CD/DVD Mount point in FSTAB failure
Is there a better way to mount a removable optical disk on RHEL 7.2? I am required to have a CD/DVD mount at mnt/updates when inserted, However, if I add the mount point to FSTAB and don't have a cd/dvd inserted, the system fails to boot and I am dumped into emergency mode. CD/DVD's MUST mount at that location automatically, as the users will not be able to manually mount them.
When I used this entry in RHEL 5.11, it would fail to mount and then continue on with booting the OS, and mount the disk whenever inserted. Here, I can't seem to figure out how to have it boot successfully AND have CD/DVDs mount at /mnt/updates automatically when a disk is inserted.
The mount folders are there, and my FSTAB entry looks like:
/dev/sr0 /mnt/updates auto defaults,rw,user 0 0
Any suggestions?
Responses
Ok i kind of understood. I do not know your local security policy but why don't you use a nfs server to achieve this. Place the Software content on the nfs server and export it to all of the client machines in read-only mode. Or even better, point the update directory of your software to the optical drive, instead of /mnt/updates. There are many more solutions i can think of to solve the problem. Is it really necessary to use a optical disk to perform updates? There is one fact that is not getting into my mind. Why allowing unprivileged users to perform software updates?

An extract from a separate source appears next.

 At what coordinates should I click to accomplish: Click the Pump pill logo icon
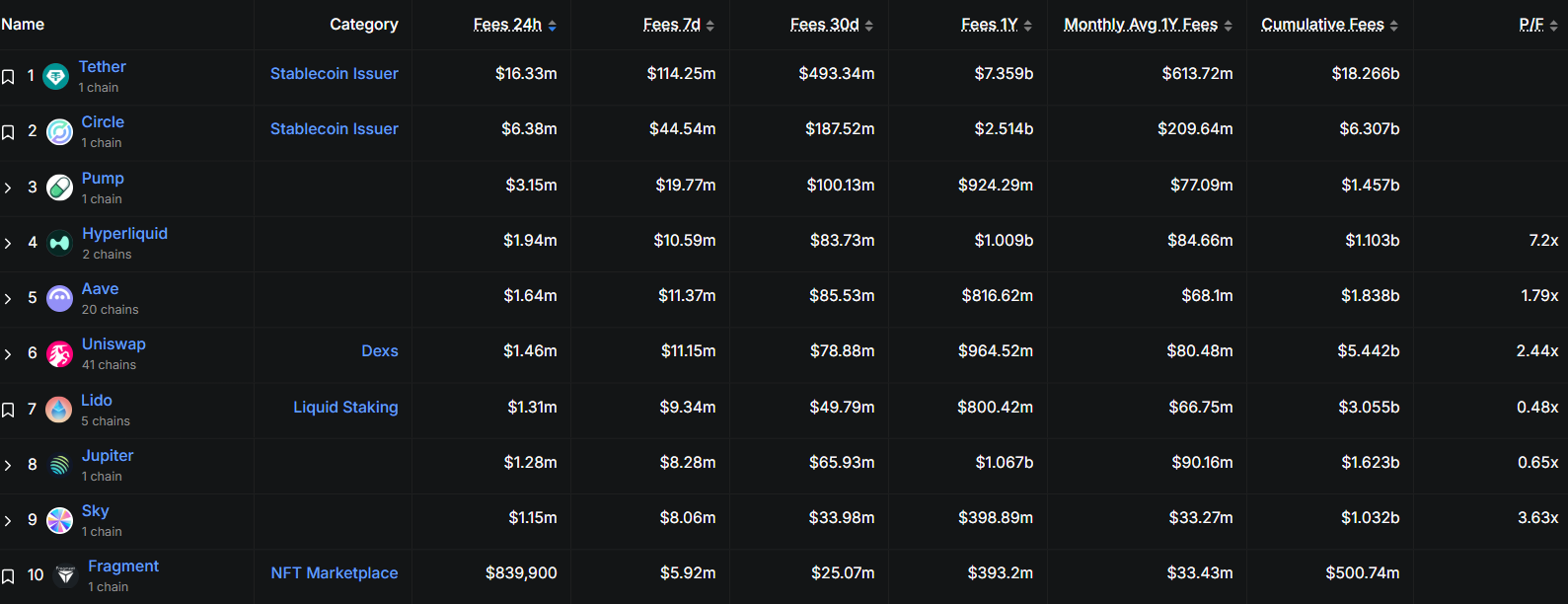pyautogui.click(x=59, y=188)
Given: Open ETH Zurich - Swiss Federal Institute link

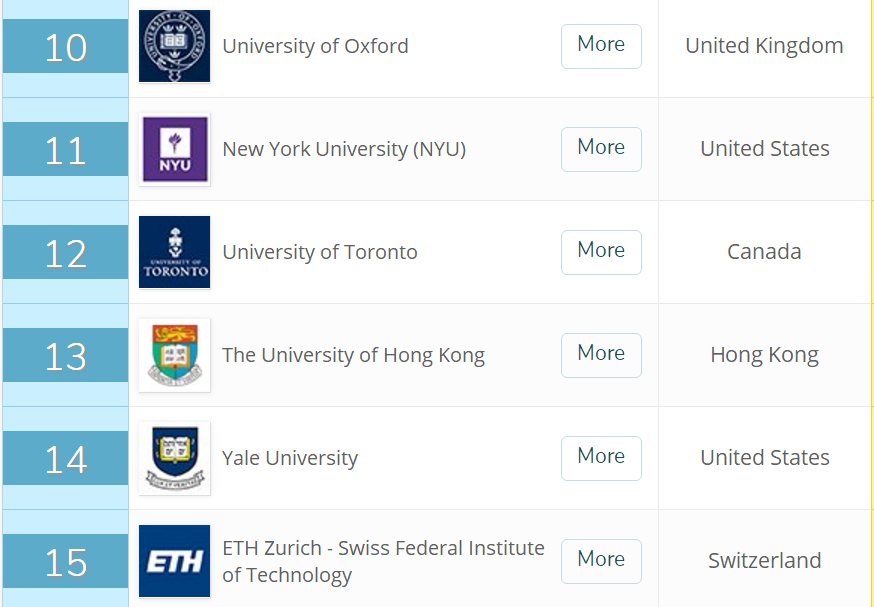Looking at the screenshot, I should pos(383,561).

You can avoid dropping into emergency mode by adding the "nofail" mount option to your fstab entry, like this: /dev/sr0 /mnt/updates auto defaults,ro,user,nofail 0 0
Note that pre-burned CD/DVDs can only be mounted read-only, so I changed the "rw" option to "ro" to minimize noise in the logs.
Also, if you're using a local GUI and haven't installed automount/autofs, the automatic mounting of the CD-ROM is most likely a GNOME desktop feature. It seems that modern distributions are standardizing such user-controlled removable media mounts as /media/(name or serial number of media/filesystem) or perhaps /media/(username)/(name or S/N of media/filesystem).
You could redirect the application to effectively use a different mount point by symlinking the new mountpoint to the old: for example, if you enable your desktop CD automount feature and learn that it mounts the updates CD to /media/UpdateMedia, you could make a symbolic link like this:
ln -s /media/UpdateMedia /mnt/updatesYou can do this even if /media/UpdateMedia doesn't exist yet: until /media/UpdateMedia exists, the link will act as a broken symlink, which is for most practical purposes equivalent to a non-existent file/directory.